When Your Last Name is Your Destiny

Michel Pinot always had the feeling that he was destined to work with wine.

By Lorraine Raguseo
Photography courtesy of Quintessential Wines

Category: 
|
 

Despite not being born among the vines, this proud Frenchman had a long-held dream to take his love of wine to a whole new level. In 2000, after 30 years working for the retail giant Carrefour, Michel left to make something that looms large in his country’s culinary identity – and to be true to his own passion and surname.

He bought 321 acres in the Vallee de l’Arc, in the heart of southern France’s Provence region in what is considered the most beautiful terroir in the countryside. A chateau dating back to the late 1800s is the centerpiece of this property, known as Chateau Ferry-Lacombe, which was owned and farmed by the Ferry family for nearly 380 years. From 136 acres of vines come Grenache, Syrah and Cinsault grapes for the rosé wines for which Provence is justifiably famous.

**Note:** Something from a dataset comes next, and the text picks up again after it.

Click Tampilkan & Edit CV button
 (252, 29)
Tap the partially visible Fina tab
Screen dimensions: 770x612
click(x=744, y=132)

Provence’s proximity to the French Rivera, long the playground of the beau monde (especially artists, writers, musicians and, starting in the 1920s, movie stars), gave the area its glamorous cachet. After World War II, the air of celebrity intensified with the founding of the Cannes Film Festival, bringing a new wave of the rich and famous to France’s south coast. Provence’s particular fame was cemented with the British author Peter Mayle’s books from the 1990s, as everyone yearned to spend an idyllic “Year In Provence.”  

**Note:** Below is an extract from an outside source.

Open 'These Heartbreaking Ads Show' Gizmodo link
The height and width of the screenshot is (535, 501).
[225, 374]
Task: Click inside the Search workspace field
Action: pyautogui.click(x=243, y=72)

This spotlight on the South of France helped propel Provence’s light-pink to salmon-colored wines to worldwide popularity. French rosé took on the personality of a sophisticated world traveler on holiday – it became the “red-ish” dry wine to drink chilled when the weather is warm and sunny, from the deck of your yacht anchored in the harbor at Nice or from the deck of the pool in your St. Louis back yard.

Since 2010, Michel’s son Matthieu has been making Ferry-Lacombe’s wines from native French grapes, including the Naos Rosé – a blend of Grenache and Syrah – and Haedus, in which he adds some Cinsault to the Grenache/Syrah blend. The Mira Rosé comes from mixing Grenache and Cinsault.  

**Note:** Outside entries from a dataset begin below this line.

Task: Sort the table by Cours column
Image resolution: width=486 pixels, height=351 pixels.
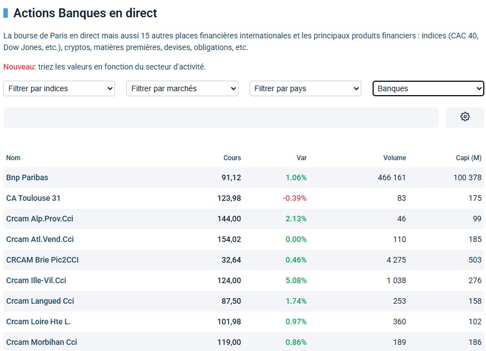Action: (x=232, y=158)
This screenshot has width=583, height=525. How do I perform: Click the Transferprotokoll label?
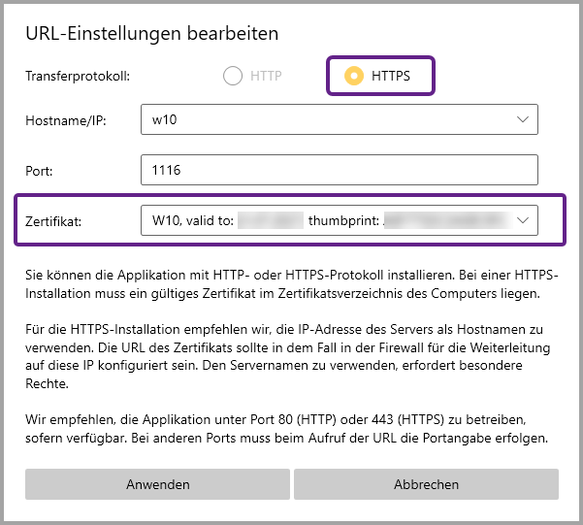(x=77, y=76)
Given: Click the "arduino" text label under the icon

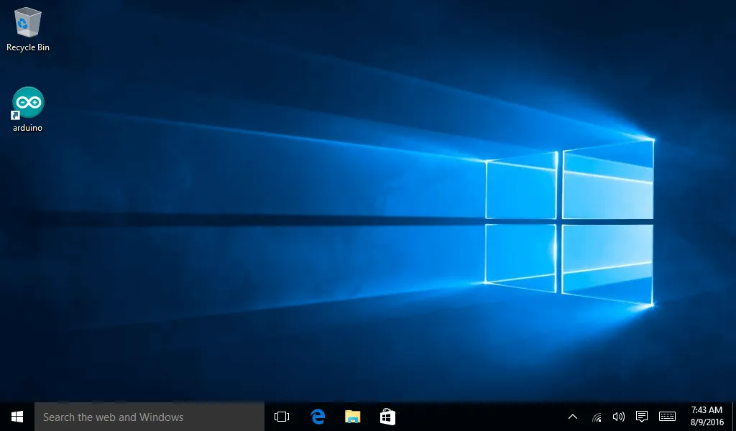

The labels have a modern, distinctively feminine touch that comes from Michel’s daughter Alexandra, who was a grocery buyer for a number of major French retailers before she joined the family winery a few years ago. She long has understood that the most attractive labels and packaging are what make food products, including wine, stand out on a retailer’s shelves. As they celebrate the winery’s 15th year, Michel and his children are bringing his dream, wrapped in light-pink deliciousness, to American rosé lovers.

At the chateau, which Michel calls home, Mattheiu and Alexandra (who live about 15 minutes away), are often around the dining-room table, discussing some aspect of the winery’s operation or the logistics of bringing Ferry-Lacombe wines to the world. Naturally, there is always food and wine on the table, including such Provencal classics as ratatouille (the famed vegetable skillet dish with eggplant and zucchini as the main ingredients), bouillabaisse (the seafood stew created by fishermen in Marseille) and daube (the French version of beef stew). Rosé offers a refreshing complement to any of these dishes, as well as most grilled meats, especially lamb, which is also abundant in Provence), and more exotic Asian and Middle Eastern cuisines.  

And, to add a decidedly American note to rosé/food pairings, French rosés are perfect to drink with Turkey-based dishes at Thanksgiving and other holidays, as well as when you’re eating any kind of turkey sandwich...hot, open-faced with gravy; as a grilled panini with provolone cheese, or cold, inside a ciabatta roll with cranberry sauce or mayonnaise.

Though rosé wines are enjoyed year-round, there is something special about uncorking a bottle while the summer’s heat lingers into September.   With a mache salad, authentic bouillabaisse and fresh French bread to sop up the liquid in the bottom of the bowl, you may feel like you’re actually eating on the patio of your own chateau in Provence.